● TASK STATEMENT
All of the records below need to be written out exactly, but without the pictures.

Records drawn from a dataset
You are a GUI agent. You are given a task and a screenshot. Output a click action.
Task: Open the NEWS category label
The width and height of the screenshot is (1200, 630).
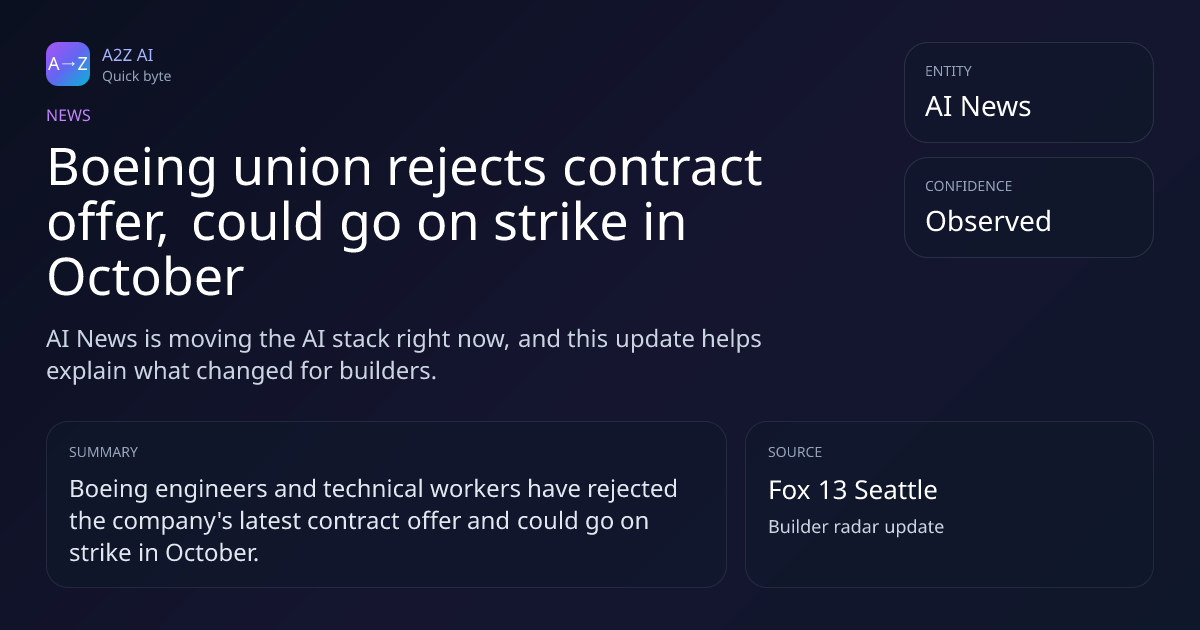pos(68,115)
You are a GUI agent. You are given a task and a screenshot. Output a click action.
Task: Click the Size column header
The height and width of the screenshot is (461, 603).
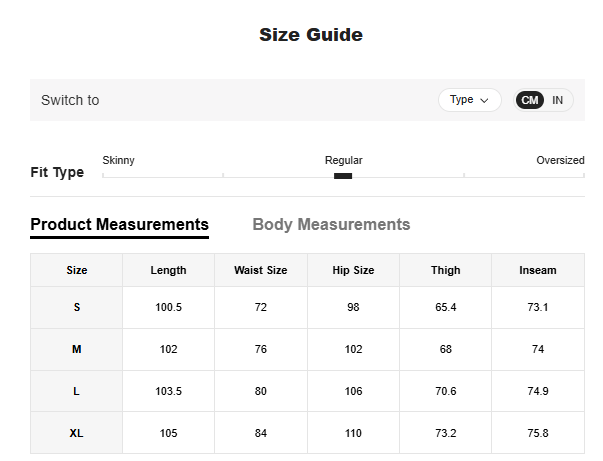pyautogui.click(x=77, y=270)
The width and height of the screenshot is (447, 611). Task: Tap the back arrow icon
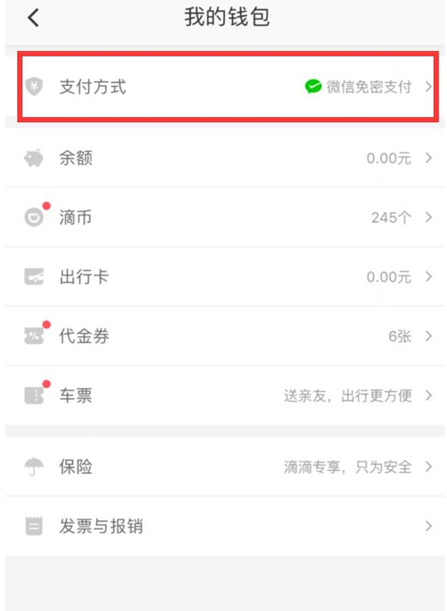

● RESPONSE AREA
You are a GUI agent. You are given a task and a screenshot. Output a click action.
Task: Open the NEWS category label
The width and height of the screenshot is (1200, 630).
pos(68,115)
You are a GUI agent. You are given a task and a screenshot. Output a click action.
Task: Click the Size column header
The height and width of the screenshot is (461, 603).
pyautogui.click(x=77, y=270)
The width and height of the screenshot is (447, 611). Task: Tap the back arrow icon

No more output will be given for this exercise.